Peru’s Online Betting Industry Challenges the Constitutionality of Selective Consumption Tax
The brief
Peru's online gaming and betting industry has reached a significant procedural milestone in its effort to overturn the Selective Consumption Tax (ISC), a levy imposed on betting activities through Legislative Decree. The sector has successfully certified the 5,000 signatures required to file a constitutional lawsuit with Peru's Constitutional Court, marking a formal escalation in the industry's dispute with the tax regime.
The ISC on betting represents a contentious policy issue in Peru's evolving regulatory framework for online gaming. Operators have argued that the tax burden is disproportionate and undermines the competitiveness of the legal, regulated market against unlicensed alternatives. By pursuing a constitutional challenge rather than seeking legislative amendment, the industry is questioning the fundamental legality of the tax structure itself—a more aggressive legal posture that could have broader implications for Peru's gaming taxation model.
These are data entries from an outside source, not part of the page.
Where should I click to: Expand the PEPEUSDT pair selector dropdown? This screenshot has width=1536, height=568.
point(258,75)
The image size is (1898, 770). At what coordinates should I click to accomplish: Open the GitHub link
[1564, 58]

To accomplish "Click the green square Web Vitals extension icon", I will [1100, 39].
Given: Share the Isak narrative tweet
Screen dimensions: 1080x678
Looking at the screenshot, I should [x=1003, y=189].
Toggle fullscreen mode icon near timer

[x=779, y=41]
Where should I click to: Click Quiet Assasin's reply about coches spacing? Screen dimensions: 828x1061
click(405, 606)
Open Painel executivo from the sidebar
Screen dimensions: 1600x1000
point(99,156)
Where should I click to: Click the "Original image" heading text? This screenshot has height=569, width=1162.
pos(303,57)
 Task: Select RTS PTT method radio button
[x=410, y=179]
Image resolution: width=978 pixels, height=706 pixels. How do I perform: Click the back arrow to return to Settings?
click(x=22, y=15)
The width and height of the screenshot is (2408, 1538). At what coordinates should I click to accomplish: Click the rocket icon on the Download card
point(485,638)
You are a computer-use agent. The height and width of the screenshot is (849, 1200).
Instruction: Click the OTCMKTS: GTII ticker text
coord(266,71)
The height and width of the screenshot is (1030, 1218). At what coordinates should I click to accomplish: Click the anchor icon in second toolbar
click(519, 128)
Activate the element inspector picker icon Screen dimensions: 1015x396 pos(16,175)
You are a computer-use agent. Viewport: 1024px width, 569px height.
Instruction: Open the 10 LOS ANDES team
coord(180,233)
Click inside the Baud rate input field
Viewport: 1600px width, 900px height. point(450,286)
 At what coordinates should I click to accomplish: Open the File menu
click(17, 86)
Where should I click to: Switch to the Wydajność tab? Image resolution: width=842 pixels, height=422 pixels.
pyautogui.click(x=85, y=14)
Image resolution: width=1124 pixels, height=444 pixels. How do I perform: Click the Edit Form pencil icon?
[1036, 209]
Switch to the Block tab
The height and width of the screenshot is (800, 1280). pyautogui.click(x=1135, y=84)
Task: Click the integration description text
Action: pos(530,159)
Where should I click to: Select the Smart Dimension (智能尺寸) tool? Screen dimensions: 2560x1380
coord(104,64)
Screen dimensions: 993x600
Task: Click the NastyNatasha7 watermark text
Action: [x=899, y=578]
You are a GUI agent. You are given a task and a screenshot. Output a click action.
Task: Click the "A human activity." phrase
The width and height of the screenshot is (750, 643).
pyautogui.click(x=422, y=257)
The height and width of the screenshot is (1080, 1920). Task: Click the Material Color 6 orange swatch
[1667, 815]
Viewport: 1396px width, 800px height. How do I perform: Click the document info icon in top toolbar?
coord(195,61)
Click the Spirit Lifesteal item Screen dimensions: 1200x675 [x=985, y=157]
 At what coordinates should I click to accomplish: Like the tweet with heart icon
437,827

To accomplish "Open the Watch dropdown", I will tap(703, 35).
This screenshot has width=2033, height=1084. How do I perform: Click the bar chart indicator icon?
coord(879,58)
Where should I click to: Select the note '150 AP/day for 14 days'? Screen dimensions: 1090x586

This move reflects growing tension between Peru's government revenue objectives and industry stakeholders' concerns about tax sustainability. Many Latin American jurisdictions have grappled with similar questions: how to generate meaningful tax revenue from online gaming without driving operators or players toward unregulated markets. Peru's approach thus far has favoured higher taxation, but the constitutional challenge suggests operators believe the current burden exceeds constitutional limits or violates principles of proportionality and fair taxation.
The certification of signatures and filing of the constitutional lawsuit will now enter Peru's court system, where judges will evaluate whether the ISC violates constitutional protections. The outcome could reshape Peru's gaming tax landscape and set precedent for how other Latin American nations structure online betting levies. If the Constitutional Court rules in the industry's favour, Peru may be forced to restructure or reduce the tax, potentially lowering government revenue but potentially also expanding the regulated market.
For operators licensed in Peru, this legal action represents both hope and uncertainty. A favourable ruling could improve margins and competitiveness; an unfavourable one could entrench the current tax regime and prompt strategic recalibration. The case will likely draw attention from regional regulators and operators monitoring tax policy trends across Latin America.